Talkin’ Baseball … Math

“Using wrong measurements has
resulted in bad decisions on contracts,
playing time, trades, and draft picks.”

“It’s led to picking the wrong players
for MVP, Cy Young, and Rookie of the Year
and even obvious stuff like the Hall of Fame.”
“It drives conversations about teams
and players right off the cliff.”
— Keith Law,
from his new book “Smart Baseball”

      …

Click here to download a PDF of this article:  ConVivio_Baseball_math
= = = = = = = = = = = = = = = = = = = = = = = = = = = = = = = = = = = =  = = = = = = =

Getting Baseball Wrong: By the Numbers

Baseball writer Keith Law has written an unusual book about the way we evaluate baseball players and teams — something we’ve all been doing since we were kids.  He makes a case that we’ve been getting it wrong throughout the history of baseball.  Let’s consider his observations.

When I saw his book, “Smart Baseball,” on the library’s ‘New Books’ shelf, I thought it was about something else — you know, how to PLAY baseball smarter.  I thought it might be useful for talking about baseball with my grandchildren.  But it’s about something else that all fans do: comparing players and teams during the season and, a tougher task, comparing today’s players and teams with those of the past.  We use statistics; and it affects a lot of baseball judgments.

First, how DO we evaluate and compare hitters?  

Most of us have known these rules since we were kids.
1.  We evaluate hitters by their batting averages, runs batted in, and slugging percentage.
•  Batting average (BA): the number of base hits divided by the number of official times at bat — example: a batter who gets 30 base hits in 100 at-bats has a batting average of .300.  In this calculation, all hits are treated as equal.
•  Runs batted in (RBIs): the number of times a batter causes a runner to score because he gets a base hit or walks in a run — examples: a batter who gets a base hit driving in runners on second and third is credited with two RBIs; a batter who walks with the bases loaded is credited with one RBI. (BTW, a batter who hits a ball “booted” by a fielder causing a run to a score on the error does NOT receive an RBI.)
•  Slugging percentage (SLG): the total bases a batter reaches divided by the number of official at-bats.  Regardless of the number runs that are produced, a double is counted as two total bases; a homer is four. So, this statistic claims to measure the extent to which a hitter is a “power hitter.”  A batter who has 100 official at-bats and hits 20 singles, eight doubles, and two homers has a slugging percentage of .440.

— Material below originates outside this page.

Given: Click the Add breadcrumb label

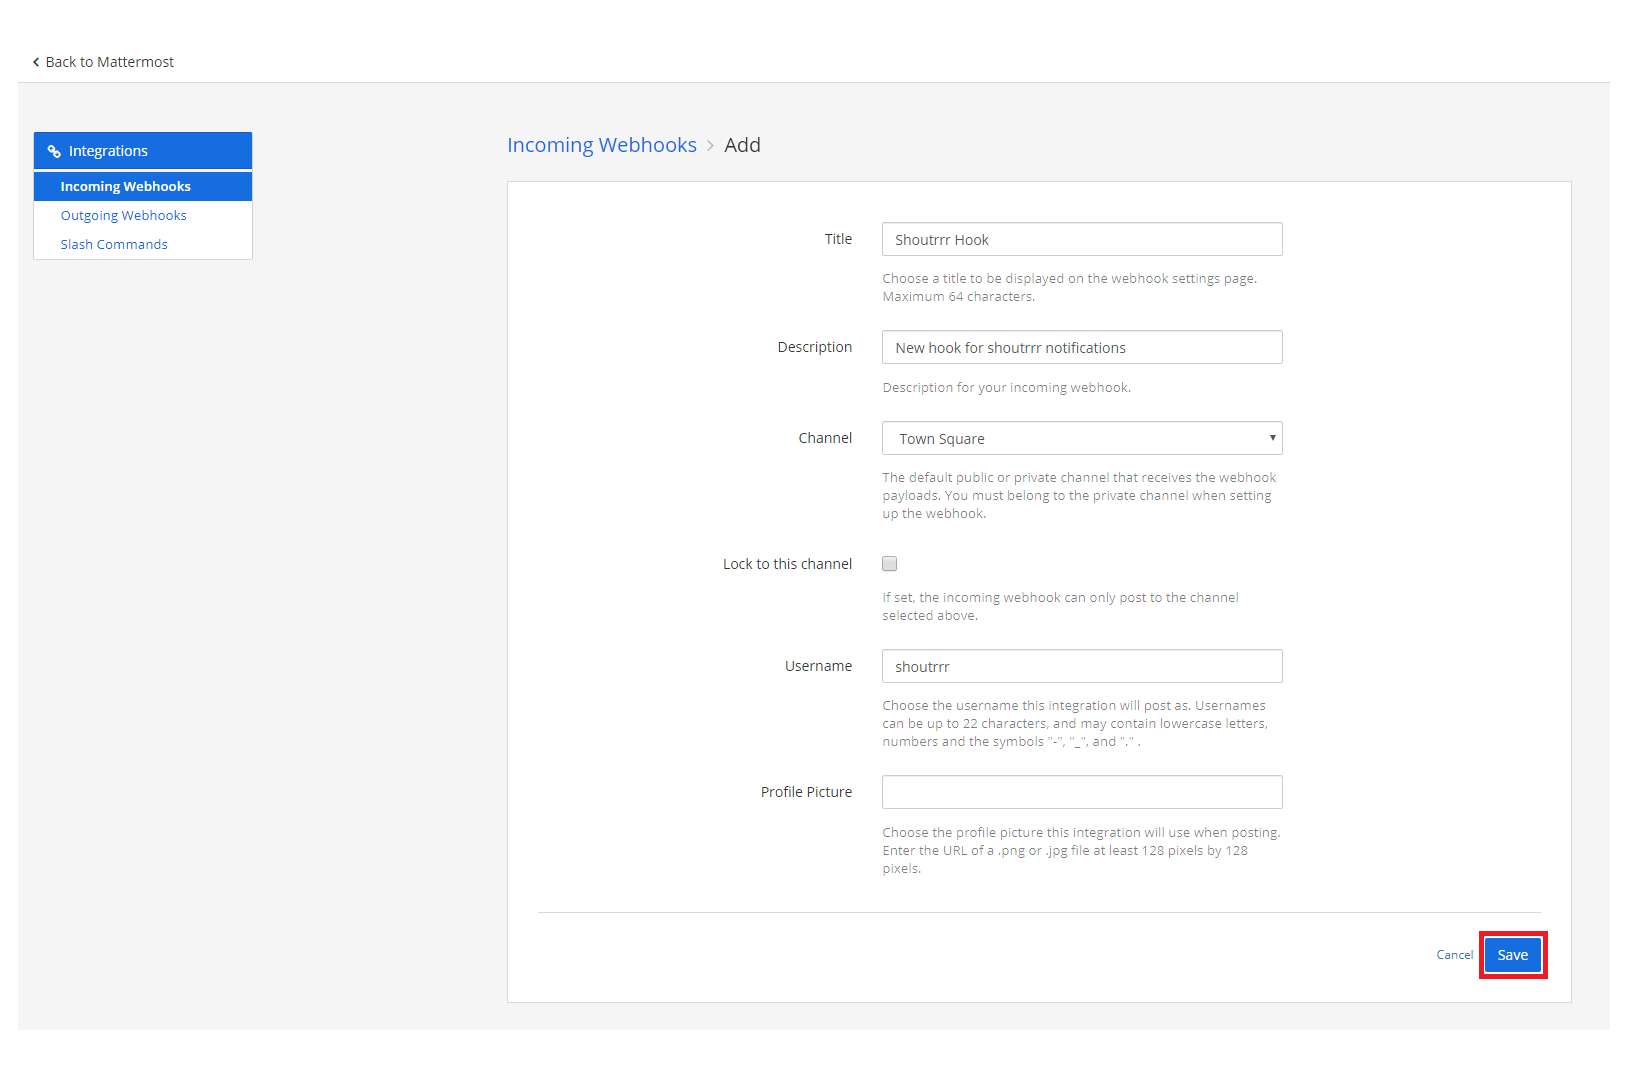Looking at the screenshot, I should pos(742,144).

These numbers have been used for making decisions on trading or acquiring players (or baseball cards), selecting a Most Valuable Player (or other batting awards), and setting salaries, literally for centuries.  So, how well does that work?

Let’s See

Every year the major leagues give their “Batting Champion” award to the player with the highest batting average.  The assumption is that this is the single statistic that identifies the best hitter.  In 2015, the Miami Dolphins’ Dee Gordon led the National League with a batting average of .333.  So, he was the 2015 NL Batting Champion.  That was easy.
–>  –> BUT,  Bryce Harper of the Washington Nationals led the league in almost everything else that year: doubles, homers (42 to Gordon’s 4), walks (124 to Gordon’s 25), and runs scored. Harper beat Gordon in RBIs (99 to 46) and Slugging Percentage (.649 to .418).  So, who was the best hitter?  If the offensive goal of a baseball team is scoring runs to win games, which of them would you want on your team?  Oh, by the way, Harper was also the National League’s MVP, but, Gordon was the NL Batting Champion.  So, tell me — what did that mean exactly?

What about RBIs? 

Maybe the number of runs that score when a batter gets base hits is a better gauge of a hitter’s ability.  This statistic has long been valued in voting for MVP candidates, as it was (above) in 2015 in the National League.  Despite the important role of the RBI stat in baseball reporting, many writers point out that it is one of the individual stats that depends almost entirely on the achievements of other players — specifically, how many players are on base when a batter gets a hit.  Examples abound, but comparing two famous careers serves at least to consider the importance of the RBI statistic:
•  As we all remember (with varying degrees of admiration for off-the-field reasons), Barry Bonds was the major leagues’ all-time career leader in home runs with 762 compared with Henry Aaron’s 755.  To fill out the picture, judging them ONLY by their actual offensive statistics, Bonds hit those home runs in 300 few games than Aaron, got on base more often (.444 to .374), and hit for more power (i.e., a higher slugging percentage .607 to .555), was walked almost twice as many times (2558 to 1402), and was the National League MVP seven times to Aaron’s one.  SO, what about RBIs? With all those numbers what would you guess?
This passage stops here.